The quality of evidence is downgraded by study limitations (unclear allocation concealment).
A Cochrane review [Abstract] 1 on oral or topical phlebotonics in chronic venous insufficiency (CVI) included 69 studies and analysed data from 56 studies, with a total of 7 690 subjects. Phlebotonics represent a heterogeneous group of venoactive medications, mostly natural flavonoids extracted from plants and synthetic products with flavonoid-like properties. Of the trials included in the efficacy analysis, 28 were of rutosides, 11 of hidrosmine and diosmine, 10 of calcium dobesilate, 2 of centella asiatica, 2 of french maritime pine bark extract, 2 of aminaftone and 1 of grape seed extract. No studies evaluating topical phlebotonics, chromocarbe, naftazone or disodium flavodate fulfilled the inclusion criteria.
Phlebotonics reduced oedema (RR 0.70, 95% CI 0.63 to 0.78; 13 studies, n=1 245) and ankle circumference (MD -4.27 mm, 95% CI -5.61 to -2.93 mm; 15 studies, n=2 010) compared with placebo.

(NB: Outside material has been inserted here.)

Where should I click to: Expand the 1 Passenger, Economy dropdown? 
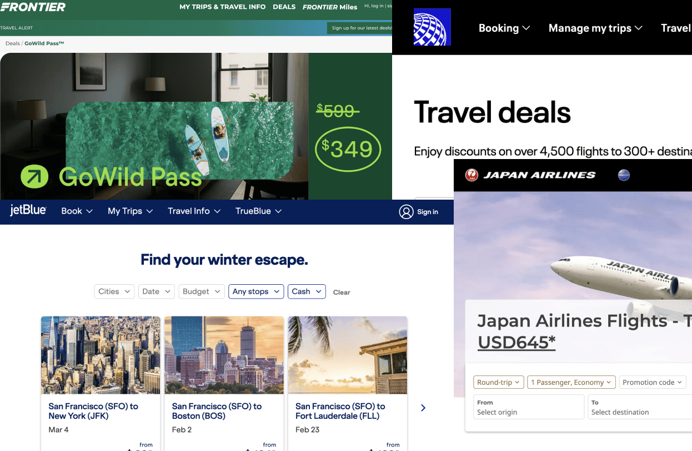571,382
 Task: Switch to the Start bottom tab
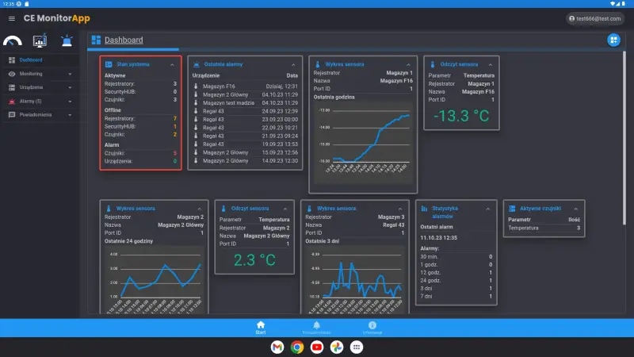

There was no difference in the proportion of ulcers cured with phlebotonics compared with placebo (RR 0.94, 95% CI 0.79 to 1.13; 6 studies, n=461), and little or no difference in quality of life compared with placebo (SMD -0.06, 95% CI -0.22 to 0.10; 5 studies, n=1 639). Phlebotonics increased adverse events slightly compared to placebo (RR 1.14, 95% CI 1.02 to 1.27; 37 studies, n=5 789). Gastrointestinal disorders were the most frequently reported adverse events.
Comment: Studies included in this review provided only short-term safety data; therefore, the middle- and long-term safety of phlebotonics could not be estimated.